Selected Risk Considerations
 
An investment in the notes involves significant risks.  Investing in the notes is not equivalent to investing directly in the Reference Stock.  These risks are explained in more detail in the “Risk Factors” section of the accompanying product supplement no. 4-I dated November 14, 2011.
 
·
YOUR INVESTMENT IN THE NOTES MAY RESULT IN A LOSS — The notes do not guarantee any return of principal at maturity.  The return on the notes at maturity is linked to the performance of the Reference Stock and will depend on whether, and the extent to which, the Stock Return is positive or negative.  If the Final Stock Price is less than the Initial Stock Price by more than the Contingent Buffer Amount of 20%, you will lose 1% of the principal amount of your notes for every 1% that the Final Stock Price is less than the Initial Stock Price.  Accordingly, under these circumstances, you will lose more than 20% of your principal amount and may lose all of your principal amount at maturity.

________________________________________

(WHAT TO WORK ON)
- A) Answer these questions using the risk passage on the notes, each on its own line:
(i) What is the date of the accompanying product supplement no. 4-I?
(ii) What percentage is given as the Contingent Buffer Amount?
(iii) If the Final Stock Price is below the Initial Stock Price by more than that buffer, how much of the principal amount is lost for every 1% decline?
- B) Translate this sentence from the risk passage on the notes into Spanish: "The notes do not guarantee any return of principal at maturity."
- C) Pick up the risk passage on the notes after its final sentence and write the next part.

(DATA EXCERPT)
________________________________________

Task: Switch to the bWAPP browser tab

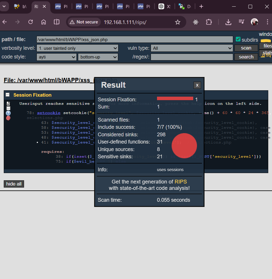Action: (20, 6)
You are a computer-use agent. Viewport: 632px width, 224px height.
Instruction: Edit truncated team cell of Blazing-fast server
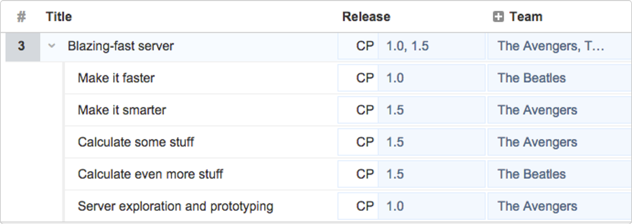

________________________________________

(OUTPUTS IN ORDER)
- A)
(i) November 14, 2011
(ii) 20%
(iii) 1% of the principal amount

- B) Los títulos no garantizan ningún reembolso del principal al vencimiento.

- C)
 
 
·
YOUR MAXIMUM GAIN ON THE NOTES IS LIMITED TO THE MAXIMUM RETURN — If the Final Stock Price is greater than the Initial Stock Price, for each $1,000 principal amount note, you will receive at maturity $1,000 plus an additional return that will not exceed the Maximum Return of 27.55%, regardless of the appreciation in the Reference Stock, which may be significant.
 
 
·
CREDIT RISK OF JPMORGAN CHASE & CO. — The notes are subject to the credit risk of JPMorgan Chase & Co., and our credit ratings and credit spreads may adversely affect the market value of the notes.  Investors are dependent on JPMorgan Chase & Co.’s ability to pay all amounts due on the notes.  Any actual or potential change in our creditworthiness or credit spreads, as determined by the market for taking our credit risk, is likely to adversely affect the value of the notes.  If we were to default on our payment obligations, you may not receive any amounts owed to you under the notes and you could lose your entire investment.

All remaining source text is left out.